> Work to be completed
Look through the records below for the line with "Task: Click the pin". Return that line and each one after it up to and including the line with "Task: Select the scatter file radio button", exactly.

[Records contained in a dataset]
((
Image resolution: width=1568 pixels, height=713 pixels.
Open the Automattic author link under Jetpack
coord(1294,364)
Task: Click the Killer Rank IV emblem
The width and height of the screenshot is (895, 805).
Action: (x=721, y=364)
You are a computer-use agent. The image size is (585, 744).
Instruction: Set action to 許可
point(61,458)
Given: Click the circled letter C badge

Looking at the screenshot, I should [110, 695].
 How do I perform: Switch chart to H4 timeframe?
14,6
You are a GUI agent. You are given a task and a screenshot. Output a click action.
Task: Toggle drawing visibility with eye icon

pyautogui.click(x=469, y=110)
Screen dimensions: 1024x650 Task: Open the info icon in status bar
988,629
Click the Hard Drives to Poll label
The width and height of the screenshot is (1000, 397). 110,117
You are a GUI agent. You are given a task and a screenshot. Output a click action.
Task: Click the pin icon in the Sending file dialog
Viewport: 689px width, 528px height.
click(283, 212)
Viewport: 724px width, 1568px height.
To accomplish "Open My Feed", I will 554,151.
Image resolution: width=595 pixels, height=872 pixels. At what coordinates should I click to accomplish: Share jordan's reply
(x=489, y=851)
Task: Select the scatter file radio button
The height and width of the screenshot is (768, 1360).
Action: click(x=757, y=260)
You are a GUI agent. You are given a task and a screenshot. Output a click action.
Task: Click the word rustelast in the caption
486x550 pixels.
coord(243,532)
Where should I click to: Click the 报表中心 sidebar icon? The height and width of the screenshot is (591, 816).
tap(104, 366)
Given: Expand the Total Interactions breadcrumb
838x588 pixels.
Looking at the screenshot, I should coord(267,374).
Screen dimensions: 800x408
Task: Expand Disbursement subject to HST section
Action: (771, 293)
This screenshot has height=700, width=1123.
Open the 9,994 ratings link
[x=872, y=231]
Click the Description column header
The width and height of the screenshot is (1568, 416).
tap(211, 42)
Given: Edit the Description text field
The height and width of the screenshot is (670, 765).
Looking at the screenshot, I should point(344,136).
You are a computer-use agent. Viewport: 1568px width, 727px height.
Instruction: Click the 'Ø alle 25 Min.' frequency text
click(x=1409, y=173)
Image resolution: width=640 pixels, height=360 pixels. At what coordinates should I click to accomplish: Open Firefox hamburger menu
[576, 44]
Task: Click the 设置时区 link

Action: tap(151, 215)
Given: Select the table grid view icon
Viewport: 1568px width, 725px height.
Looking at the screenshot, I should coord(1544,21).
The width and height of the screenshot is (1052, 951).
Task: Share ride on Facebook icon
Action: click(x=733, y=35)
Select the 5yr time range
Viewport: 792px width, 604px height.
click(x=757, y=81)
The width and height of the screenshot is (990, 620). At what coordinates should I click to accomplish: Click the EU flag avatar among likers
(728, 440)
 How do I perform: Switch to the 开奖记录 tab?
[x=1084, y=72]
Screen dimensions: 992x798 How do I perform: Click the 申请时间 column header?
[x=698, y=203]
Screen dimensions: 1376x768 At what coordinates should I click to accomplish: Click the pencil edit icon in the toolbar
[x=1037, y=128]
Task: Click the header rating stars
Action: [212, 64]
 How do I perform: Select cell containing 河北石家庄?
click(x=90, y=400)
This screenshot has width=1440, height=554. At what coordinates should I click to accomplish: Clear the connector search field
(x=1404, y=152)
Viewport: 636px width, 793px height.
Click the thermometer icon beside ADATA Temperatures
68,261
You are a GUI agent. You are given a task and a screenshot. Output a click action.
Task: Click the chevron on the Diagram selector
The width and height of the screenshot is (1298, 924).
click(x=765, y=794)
))
> Reply
Task: Click the pin icon in the Sending file dialog
Viewport: 689px width, 528px height.
click(283, 212)
Viewport: 724px width, 1568px height.
To accomplish "Open My Feed", I will 554,151.
Image resolution: width=595 pixels, height=872 pixels. At what coordinates should I click to accomplish: Share jordan's reply
(x=489, y=851)
Task: Select the scatter file radio button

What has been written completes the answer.